Terbelakang
Potensi alam dan lokasi strategis tidak menjamin kemakmuran warga Natuna yang masih terbelakang hingga kini.
Mantan Camat Natuna yang baru terpilih sebagai bupati dalam Pilkada Desember 2015, Hamid Rizal, menceritakan, sejak tahun 1970-an dan 1980-an dirinya bertugas, Natuna seperti dilupakan.

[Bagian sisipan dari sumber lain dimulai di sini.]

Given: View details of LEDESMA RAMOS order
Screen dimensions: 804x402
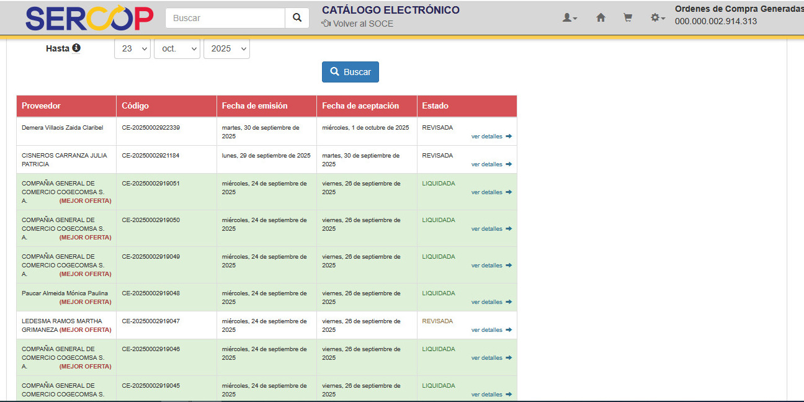Looking at the screenshot, I should click(487, 330).

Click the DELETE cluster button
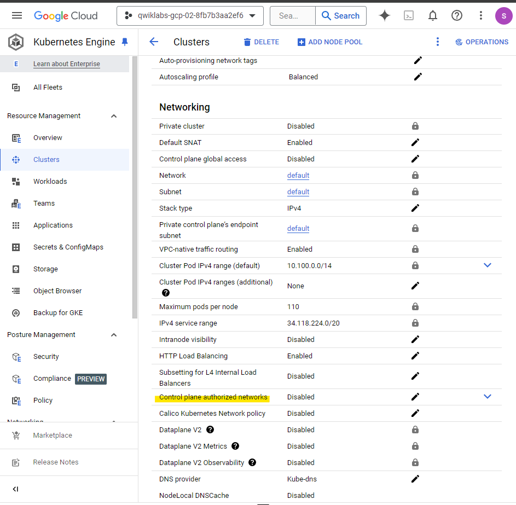pyautogui.click(x=261, y=42)
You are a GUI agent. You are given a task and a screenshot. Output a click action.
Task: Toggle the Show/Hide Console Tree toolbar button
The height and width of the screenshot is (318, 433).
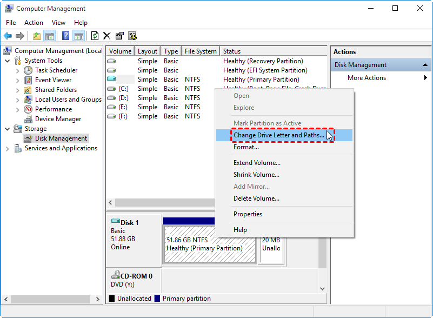(50, 36)
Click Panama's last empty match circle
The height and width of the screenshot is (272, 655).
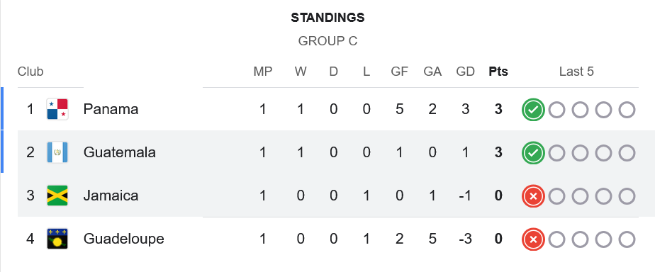click(627, 110)
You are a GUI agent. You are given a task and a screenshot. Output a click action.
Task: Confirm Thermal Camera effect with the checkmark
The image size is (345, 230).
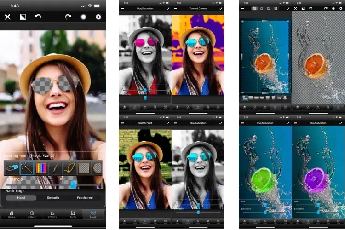tap(221, 9)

"Tentara dari Paskhas dan Marinir saja yang aktif bertugas di sini. Ketika itu, saya bagi-bagi tugas kepada tentara yang dinas di sini agar ada tambahan penghasilan dan kebutuhan pokok. Ini daerah strategis kepulauan, pemerintah pusat semestinya memperhatikan khusus," kata Hamid Rizal yang asli putra Melayu Kepulauan.

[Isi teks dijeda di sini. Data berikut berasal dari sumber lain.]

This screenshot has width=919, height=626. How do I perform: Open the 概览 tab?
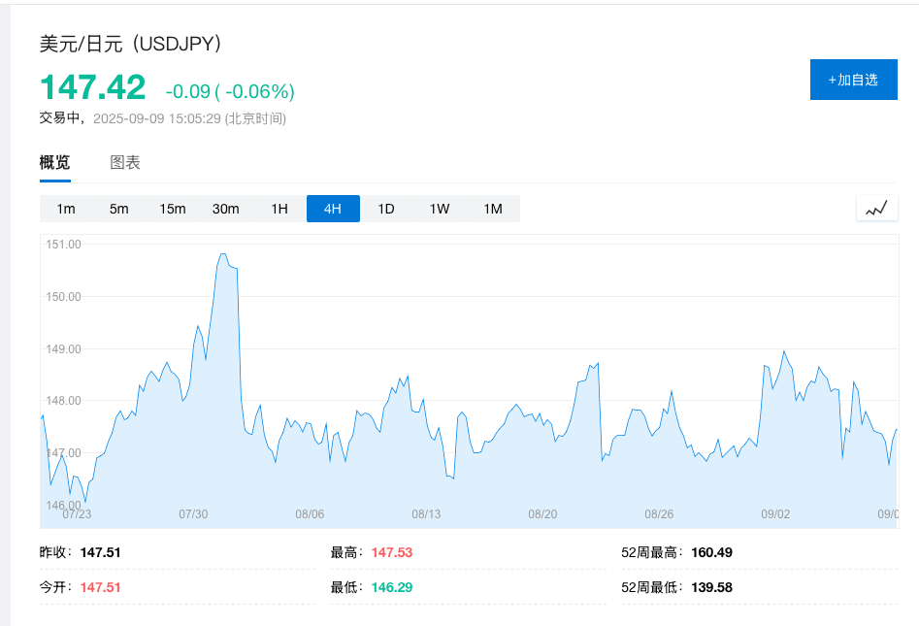(x=54, y=162)
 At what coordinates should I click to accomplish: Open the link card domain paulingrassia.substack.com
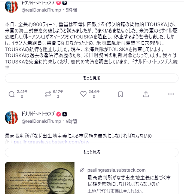[x=116, y=170]
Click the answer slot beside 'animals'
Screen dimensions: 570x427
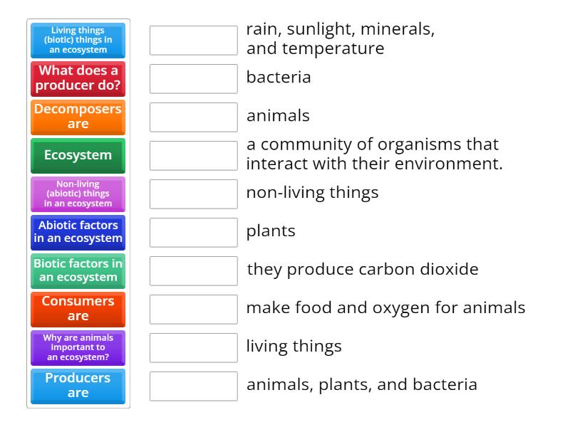tap(193, 117)
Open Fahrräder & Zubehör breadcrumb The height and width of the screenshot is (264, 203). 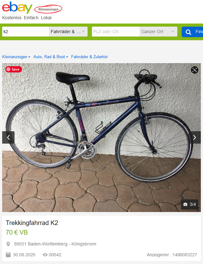point(89,57)
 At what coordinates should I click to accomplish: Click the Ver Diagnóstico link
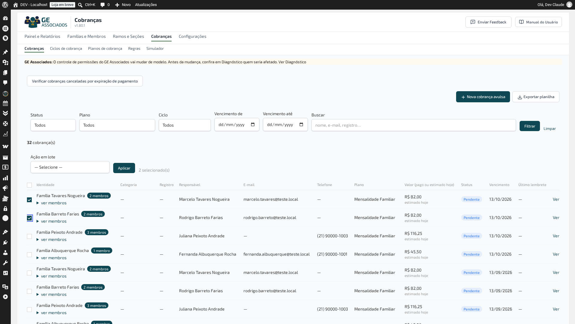click(292, 62)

Dia berharap ada sumber gas yang bisa dimanfaatkan untuk listrik warga dan membangun industri perikanan di Natuna.
"Saya prioritaskan pada listrik, air bersih, dan jalan. Dalam tiga tahun terakhir saya cek ada dana Bansos keluar Rp 1,1 triliun tapi tak jadi apa-apa. Jalan yang dibeton pun dana dari Provinsi Kepulauan Riau, bukan dana Anggaran Pendapatan dan Belanja Daerah Kabupaten Natuna," kata Hamid Rizal yang mengikuti pendidikan di Secapa TNI AD dan anggota kehormatan Korps Paskhas TNI AU.

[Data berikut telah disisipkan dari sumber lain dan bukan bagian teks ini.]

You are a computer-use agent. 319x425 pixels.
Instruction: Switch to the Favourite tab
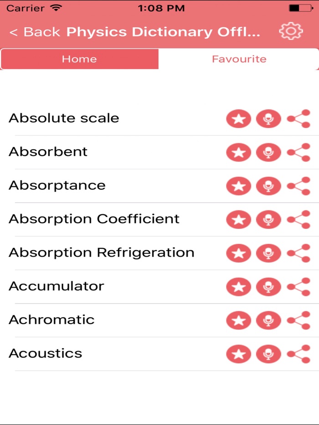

Komunikasi internet pun sulit di Natuna. Padahal, di sana terdapat jalur serat optik komunikasi Semenanjung Malaya dan Sabah-Sarawak yang memiliki kapasitas tinggi.
Untuk pasokan logistik di Natuna, menurut Hamid Rizal, didatangkan dari Pontianak, Kalimantan Barat. Untuk akses ke Natuna, ada transportasi udara terjadwal ke Batam dan pesawat militer atau angkutan milik perusahaan migas melayani penerbangan ke Jakarta.
Dipagari kemakmuran
Dalam seminar perbatasan yang diadakan Fraksi PDI-P tahun 2012, politisi PDI-P yang saat ini menjadi Gubernur Jawa Tengah Ganjar Pranowo mengingatkan, perbatasan itu pertama-tama dipagar dengan kemakmuran, bukan bedil.
"Sejahtera dulu baru dibangun kekuatan militer seiring pertumbuhan ekonomi," kata Ganjar.